Short task: Reproduce the records below word for word, leaving out the pictures.

Data entries start

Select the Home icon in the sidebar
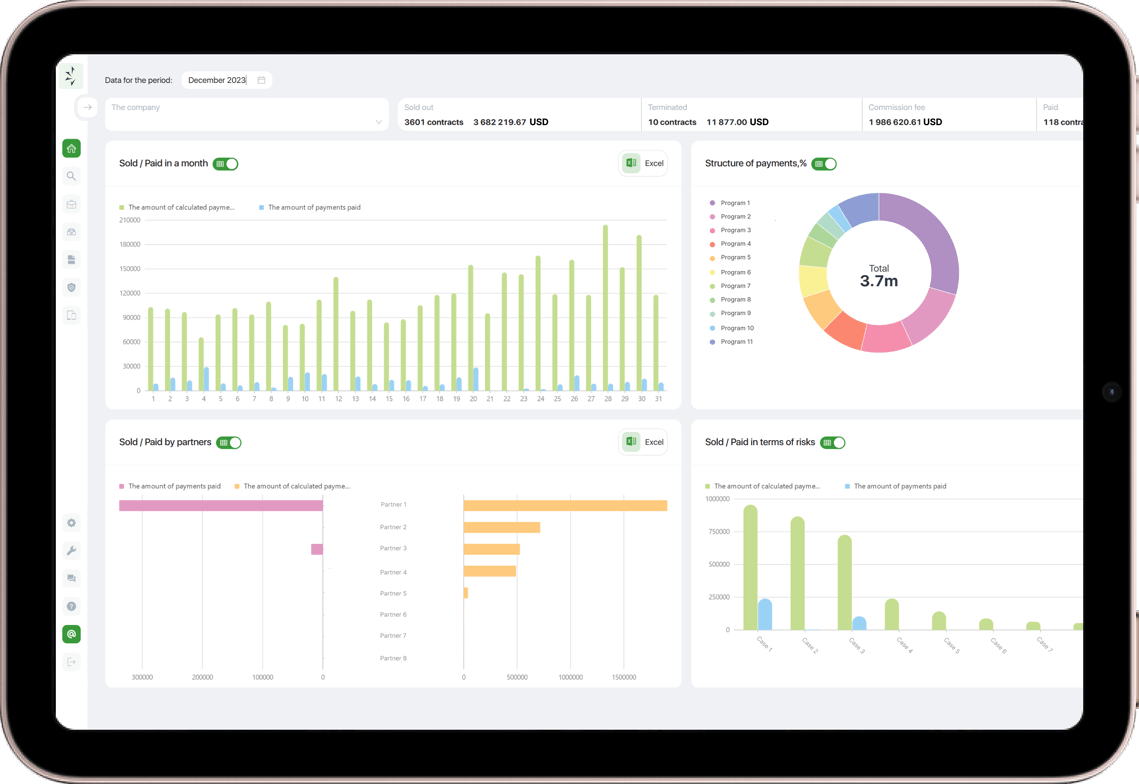(x=71, y=147)
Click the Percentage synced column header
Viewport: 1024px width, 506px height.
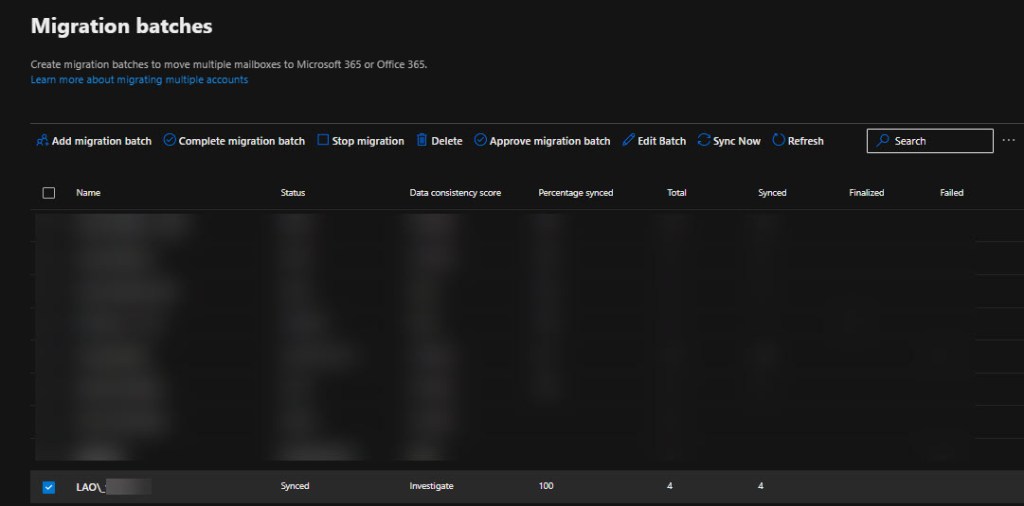(x=575, y=193)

Data entries end

Expected answer:
Select the Home icon in the sidebar
(x=71, y=147)
Click the Percentage synced column header
Viewport: 1024px width, 506px height.
(x=575, y=193)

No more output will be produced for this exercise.